Melindas Kinnlade klappte nach unten, als sie das Bild von Frau Doktor von Grauschleier entdeckte.

„Oh nein“, murmelte Stephan.

Hotte erinnerte sich an ihr letztes Abenteuer. Sie waren den gefährlichen Katzen damals nur um Haaresbreite entkommen. Wäre Stephan nicht buchstäblich aufgetaucht ... Er schüttelte den Gedanken ab.

Im Vordergrund war das Gesicht von Frau Doktor Gisela von Grauschleier zu sehen und im Hintergrund erblickte man zwei Erdmännchen, die an den Hauptmast des Bootes gefesselt waren. Bewacht wurden die beiden von einer großen Katze.

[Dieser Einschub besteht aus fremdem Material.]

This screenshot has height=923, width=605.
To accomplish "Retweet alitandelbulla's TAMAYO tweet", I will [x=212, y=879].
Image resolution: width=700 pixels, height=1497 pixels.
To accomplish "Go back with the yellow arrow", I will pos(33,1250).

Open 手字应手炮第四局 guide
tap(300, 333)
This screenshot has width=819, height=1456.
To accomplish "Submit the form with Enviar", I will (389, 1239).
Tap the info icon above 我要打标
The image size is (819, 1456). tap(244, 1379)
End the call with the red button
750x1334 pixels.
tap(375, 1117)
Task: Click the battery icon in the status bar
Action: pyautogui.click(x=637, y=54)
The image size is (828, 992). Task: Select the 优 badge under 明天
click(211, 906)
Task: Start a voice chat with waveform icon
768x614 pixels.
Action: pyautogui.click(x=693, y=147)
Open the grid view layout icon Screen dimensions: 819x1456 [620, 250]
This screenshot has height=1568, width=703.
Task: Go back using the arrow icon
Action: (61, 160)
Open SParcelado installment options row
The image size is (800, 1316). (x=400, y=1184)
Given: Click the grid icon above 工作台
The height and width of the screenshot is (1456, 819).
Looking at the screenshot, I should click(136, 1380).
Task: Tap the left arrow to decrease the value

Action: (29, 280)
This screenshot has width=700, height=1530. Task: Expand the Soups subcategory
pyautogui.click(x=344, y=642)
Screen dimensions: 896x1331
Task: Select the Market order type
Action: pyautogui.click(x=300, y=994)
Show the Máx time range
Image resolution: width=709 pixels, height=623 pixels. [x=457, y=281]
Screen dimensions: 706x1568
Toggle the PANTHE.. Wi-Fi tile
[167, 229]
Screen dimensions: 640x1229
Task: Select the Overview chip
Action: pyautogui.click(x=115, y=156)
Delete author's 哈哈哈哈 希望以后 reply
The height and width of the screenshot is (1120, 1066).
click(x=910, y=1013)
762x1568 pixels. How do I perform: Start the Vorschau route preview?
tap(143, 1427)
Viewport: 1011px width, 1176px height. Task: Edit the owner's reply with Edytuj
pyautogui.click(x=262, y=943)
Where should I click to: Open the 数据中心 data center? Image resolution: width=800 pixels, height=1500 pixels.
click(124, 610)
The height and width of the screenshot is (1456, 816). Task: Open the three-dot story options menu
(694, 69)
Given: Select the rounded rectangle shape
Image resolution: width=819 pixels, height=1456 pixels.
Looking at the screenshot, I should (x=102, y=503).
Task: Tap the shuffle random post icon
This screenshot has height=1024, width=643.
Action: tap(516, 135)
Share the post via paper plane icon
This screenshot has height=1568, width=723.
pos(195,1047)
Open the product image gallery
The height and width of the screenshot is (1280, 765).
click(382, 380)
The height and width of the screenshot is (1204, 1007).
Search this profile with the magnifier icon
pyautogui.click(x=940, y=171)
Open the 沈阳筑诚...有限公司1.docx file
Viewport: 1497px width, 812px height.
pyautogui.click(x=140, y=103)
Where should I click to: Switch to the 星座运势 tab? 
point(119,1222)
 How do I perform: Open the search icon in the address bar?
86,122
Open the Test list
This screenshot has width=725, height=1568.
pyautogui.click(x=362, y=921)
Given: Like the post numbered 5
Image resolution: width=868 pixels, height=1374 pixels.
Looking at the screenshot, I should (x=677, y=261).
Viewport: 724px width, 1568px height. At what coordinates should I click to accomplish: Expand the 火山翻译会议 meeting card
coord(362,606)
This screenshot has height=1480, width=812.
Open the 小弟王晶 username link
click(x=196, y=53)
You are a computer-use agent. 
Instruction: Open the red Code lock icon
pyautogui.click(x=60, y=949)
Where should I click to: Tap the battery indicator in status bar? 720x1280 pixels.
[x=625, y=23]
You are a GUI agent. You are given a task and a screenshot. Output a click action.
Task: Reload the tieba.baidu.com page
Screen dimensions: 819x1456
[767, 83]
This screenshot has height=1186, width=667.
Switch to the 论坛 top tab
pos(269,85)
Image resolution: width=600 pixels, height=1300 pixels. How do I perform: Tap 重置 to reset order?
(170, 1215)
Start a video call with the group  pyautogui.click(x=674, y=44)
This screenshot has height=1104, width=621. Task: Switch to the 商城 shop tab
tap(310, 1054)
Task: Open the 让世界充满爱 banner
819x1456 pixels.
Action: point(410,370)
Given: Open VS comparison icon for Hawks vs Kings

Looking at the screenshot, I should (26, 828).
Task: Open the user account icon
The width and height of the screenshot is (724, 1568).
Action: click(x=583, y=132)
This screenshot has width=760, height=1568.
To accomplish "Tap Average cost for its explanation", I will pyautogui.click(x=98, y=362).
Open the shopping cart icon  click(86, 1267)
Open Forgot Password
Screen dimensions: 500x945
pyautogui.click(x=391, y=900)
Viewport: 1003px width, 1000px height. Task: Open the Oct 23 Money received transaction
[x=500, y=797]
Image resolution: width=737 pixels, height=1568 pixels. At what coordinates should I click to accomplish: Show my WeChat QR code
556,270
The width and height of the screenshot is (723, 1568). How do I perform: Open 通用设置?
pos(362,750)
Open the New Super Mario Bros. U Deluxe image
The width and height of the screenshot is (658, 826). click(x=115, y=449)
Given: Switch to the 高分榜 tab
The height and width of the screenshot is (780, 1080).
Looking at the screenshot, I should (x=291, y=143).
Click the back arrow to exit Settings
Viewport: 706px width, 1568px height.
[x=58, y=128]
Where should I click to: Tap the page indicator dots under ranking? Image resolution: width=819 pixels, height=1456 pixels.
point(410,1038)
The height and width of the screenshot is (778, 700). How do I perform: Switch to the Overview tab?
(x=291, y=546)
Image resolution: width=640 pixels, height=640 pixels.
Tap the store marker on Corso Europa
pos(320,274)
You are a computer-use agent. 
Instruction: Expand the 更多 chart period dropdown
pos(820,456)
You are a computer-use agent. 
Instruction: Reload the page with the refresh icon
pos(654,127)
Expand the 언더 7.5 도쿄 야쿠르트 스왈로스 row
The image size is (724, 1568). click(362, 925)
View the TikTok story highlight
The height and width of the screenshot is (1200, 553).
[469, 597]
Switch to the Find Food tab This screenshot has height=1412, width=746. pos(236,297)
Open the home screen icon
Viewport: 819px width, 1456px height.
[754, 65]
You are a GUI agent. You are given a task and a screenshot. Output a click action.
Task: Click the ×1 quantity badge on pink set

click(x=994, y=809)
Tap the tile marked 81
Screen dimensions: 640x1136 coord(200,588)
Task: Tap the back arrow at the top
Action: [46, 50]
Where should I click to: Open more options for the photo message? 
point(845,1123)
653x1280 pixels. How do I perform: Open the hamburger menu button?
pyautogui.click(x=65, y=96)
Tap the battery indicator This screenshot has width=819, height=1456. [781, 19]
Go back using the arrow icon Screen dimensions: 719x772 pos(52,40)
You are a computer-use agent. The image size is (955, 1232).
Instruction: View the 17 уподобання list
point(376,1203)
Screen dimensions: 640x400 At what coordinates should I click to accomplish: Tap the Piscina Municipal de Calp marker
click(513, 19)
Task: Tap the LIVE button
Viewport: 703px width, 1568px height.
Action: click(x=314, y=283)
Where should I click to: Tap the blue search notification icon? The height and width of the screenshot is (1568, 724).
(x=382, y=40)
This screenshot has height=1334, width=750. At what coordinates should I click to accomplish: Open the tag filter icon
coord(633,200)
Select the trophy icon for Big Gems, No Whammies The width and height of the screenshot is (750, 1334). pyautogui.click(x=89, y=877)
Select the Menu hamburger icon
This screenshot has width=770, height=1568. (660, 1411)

Frau Doktor von Grauschleier räusperte sich und zupfte sich den Arztkittel zurecht. Dann klopfte sie mit ihren knöchrigen Fingern an die Kamera.

„Test, test“, murmelte sie.

„Diese Frau scheint sich mit der modernen Technologie nicht so auszukennen“, meinte Stephan.

„Sind das deine Eltern da im Hintergrund?“, fragte Melinda, die besorgt in Richtung Leydorey lugte.

Leydorey schwieg, nickte aber langsam und schaute gebannt auf das Video.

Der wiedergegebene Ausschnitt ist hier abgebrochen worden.